Please report every line in the material below where the word "price" is found.

BEGIN Data in this exercise

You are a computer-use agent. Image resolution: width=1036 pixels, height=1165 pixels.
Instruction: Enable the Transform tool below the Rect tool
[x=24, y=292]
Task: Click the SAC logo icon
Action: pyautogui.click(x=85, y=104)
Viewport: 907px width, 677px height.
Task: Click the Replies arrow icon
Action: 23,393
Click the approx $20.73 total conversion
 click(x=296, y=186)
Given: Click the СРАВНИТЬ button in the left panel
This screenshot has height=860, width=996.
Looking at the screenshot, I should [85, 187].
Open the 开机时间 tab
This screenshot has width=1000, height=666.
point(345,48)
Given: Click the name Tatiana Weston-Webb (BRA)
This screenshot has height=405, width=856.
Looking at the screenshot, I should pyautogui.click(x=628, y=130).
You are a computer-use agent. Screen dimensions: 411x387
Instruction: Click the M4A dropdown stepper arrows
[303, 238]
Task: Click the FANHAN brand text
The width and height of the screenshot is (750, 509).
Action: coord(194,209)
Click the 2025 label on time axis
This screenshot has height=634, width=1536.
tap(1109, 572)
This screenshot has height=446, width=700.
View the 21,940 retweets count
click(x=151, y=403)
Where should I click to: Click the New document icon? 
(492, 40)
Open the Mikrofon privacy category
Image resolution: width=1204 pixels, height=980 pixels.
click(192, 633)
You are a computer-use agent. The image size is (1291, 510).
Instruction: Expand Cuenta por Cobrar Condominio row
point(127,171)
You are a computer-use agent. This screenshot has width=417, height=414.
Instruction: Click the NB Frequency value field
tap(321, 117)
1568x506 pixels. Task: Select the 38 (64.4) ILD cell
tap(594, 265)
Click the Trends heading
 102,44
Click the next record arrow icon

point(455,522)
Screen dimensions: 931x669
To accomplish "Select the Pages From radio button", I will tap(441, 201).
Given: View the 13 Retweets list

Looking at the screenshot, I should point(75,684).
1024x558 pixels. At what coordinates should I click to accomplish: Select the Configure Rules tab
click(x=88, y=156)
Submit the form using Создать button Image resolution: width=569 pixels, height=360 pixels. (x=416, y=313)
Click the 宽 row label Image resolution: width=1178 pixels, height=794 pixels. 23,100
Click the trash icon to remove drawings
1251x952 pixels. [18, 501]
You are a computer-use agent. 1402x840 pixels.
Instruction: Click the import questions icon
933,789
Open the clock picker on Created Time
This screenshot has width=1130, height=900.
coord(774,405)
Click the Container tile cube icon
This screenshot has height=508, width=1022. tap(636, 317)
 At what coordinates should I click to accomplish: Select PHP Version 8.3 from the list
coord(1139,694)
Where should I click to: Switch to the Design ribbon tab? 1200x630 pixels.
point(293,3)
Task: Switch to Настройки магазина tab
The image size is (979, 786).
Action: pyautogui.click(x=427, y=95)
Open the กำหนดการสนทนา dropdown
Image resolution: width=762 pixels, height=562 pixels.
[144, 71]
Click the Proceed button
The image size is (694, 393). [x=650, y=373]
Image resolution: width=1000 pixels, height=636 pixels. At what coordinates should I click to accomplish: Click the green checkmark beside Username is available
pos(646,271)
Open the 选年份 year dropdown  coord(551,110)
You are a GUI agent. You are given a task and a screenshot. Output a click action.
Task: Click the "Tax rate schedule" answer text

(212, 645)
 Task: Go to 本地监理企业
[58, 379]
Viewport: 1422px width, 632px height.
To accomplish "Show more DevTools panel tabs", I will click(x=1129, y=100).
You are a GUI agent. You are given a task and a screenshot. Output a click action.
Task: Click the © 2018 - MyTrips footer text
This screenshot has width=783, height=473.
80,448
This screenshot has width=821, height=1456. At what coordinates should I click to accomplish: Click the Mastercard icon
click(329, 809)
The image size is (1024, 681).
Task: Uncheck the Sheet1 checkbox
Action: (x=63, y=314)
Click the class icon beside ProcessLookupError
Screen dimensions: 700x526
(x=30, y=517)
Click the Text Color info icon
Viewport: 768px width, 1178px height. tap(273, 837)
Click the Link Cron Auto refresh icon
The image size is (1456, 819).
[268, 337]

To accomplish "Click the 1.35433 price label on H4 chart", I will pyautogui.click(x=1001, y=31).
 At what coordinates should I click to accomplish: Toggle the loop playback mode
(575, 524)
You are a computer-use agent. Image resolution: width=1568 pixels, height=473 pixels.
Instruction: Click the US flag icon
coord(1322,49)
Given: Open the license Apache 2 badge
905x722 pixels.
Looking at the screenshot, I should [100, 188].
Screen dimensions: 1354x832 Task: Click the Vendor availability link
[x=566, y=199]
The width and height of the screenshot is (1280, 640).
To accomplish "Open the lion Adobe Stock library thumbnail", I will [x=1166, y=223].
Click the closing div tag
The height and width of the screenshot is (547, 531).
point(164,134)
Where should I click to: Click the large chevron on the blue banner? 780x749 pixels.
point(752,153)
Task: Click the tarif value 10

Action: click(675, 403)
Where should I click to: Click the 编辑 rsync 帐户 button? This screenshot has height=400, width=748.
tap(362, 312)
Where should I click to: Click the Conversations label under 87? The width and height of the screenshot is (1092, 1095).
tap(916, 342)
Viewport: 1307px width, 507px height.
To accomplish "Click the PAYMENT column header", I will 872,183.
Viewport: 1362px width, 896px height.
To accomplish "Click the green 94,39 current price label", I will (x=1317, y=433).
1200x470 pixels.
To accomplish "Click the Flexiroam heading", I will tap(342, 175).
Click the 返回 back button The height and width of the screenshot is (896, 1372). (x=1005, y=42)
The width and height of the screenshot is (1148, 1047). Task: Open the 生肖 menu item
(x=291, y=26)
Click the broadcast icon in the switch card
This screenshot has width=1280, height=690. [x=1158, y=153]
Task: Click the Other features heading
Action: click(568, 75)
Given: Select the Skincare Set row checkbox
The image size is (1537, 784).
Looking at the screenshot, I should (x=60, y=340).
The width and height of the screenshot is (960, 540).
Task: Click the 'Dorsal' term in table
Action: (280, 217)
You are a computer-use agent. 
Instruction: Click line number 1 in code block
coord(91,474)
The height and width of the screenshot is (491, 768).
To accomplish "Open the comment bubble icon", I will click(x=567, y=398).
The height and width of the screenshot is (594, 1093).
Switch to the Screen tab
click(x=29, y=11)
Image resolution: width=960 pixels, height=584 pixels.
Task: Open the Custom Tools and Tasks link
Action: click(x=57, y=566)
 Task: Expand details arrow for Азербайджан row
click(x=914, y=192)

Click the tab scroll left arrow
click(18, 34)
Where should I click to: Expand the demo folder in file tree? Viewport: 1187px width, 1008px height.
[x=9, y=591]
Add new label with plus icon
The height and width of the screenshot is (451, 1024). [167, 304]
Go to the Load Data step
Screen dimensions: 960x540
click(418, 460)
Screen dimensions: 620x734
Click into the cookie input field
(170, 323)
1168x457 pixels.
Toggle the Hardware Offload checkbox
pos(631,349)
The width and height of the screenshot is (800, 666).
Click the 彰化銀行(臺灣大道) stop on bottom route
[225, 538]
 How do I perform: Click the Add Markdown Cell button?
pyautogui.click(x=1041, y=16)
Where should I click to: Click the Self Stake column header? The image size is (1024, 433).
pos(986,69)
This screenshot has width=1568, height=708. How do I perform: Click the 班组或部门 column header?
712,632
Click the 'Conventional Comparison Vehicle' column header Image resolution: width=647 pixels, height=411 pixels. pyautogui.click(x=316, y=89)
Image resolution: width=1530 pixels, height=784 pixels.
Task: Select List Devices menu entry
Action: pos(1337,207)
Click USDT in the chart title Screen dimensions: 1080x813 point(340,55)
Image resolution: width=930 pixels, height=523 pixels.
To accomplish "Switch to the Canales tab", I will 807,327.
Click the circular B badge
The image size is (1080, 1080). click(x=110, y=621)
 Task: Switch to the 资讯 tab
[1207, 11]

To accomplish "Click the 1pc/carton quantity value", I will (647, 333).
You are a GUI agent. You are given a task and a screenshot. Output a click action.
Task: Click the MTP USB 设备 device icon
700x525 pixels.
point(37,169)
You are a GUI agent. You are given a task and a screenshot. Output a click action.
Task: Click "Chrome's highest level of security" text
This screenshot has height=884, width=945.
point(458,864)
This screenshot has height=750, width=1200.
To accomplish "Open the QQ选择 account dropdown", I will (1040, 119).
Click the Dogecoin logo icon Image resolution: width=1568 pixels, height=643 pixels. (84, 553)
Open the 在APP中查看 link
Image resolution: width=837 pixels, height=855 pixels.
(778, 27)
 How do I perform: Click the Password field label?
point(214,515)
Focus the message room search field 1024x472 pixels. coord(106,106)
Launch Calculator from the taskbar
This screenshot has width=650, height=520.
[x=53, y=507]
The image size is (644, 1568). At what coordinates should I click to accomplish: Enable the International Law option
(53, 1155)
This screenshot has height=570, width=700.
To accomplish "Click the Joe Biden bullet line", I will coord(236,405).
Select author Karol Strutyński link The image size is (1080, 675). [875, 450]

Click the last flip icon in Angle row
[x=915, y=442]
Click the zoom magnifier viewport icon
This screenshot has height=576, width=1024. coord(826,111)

END Data in this exercise

:: Exercise output ::
To accomplish "Click the 1.35433 price label on H4 chart", I will pyautogui.click(x=1001, y=31).
To accomplish "Click the green 94,39 current price label", I will (x=1317, y=433).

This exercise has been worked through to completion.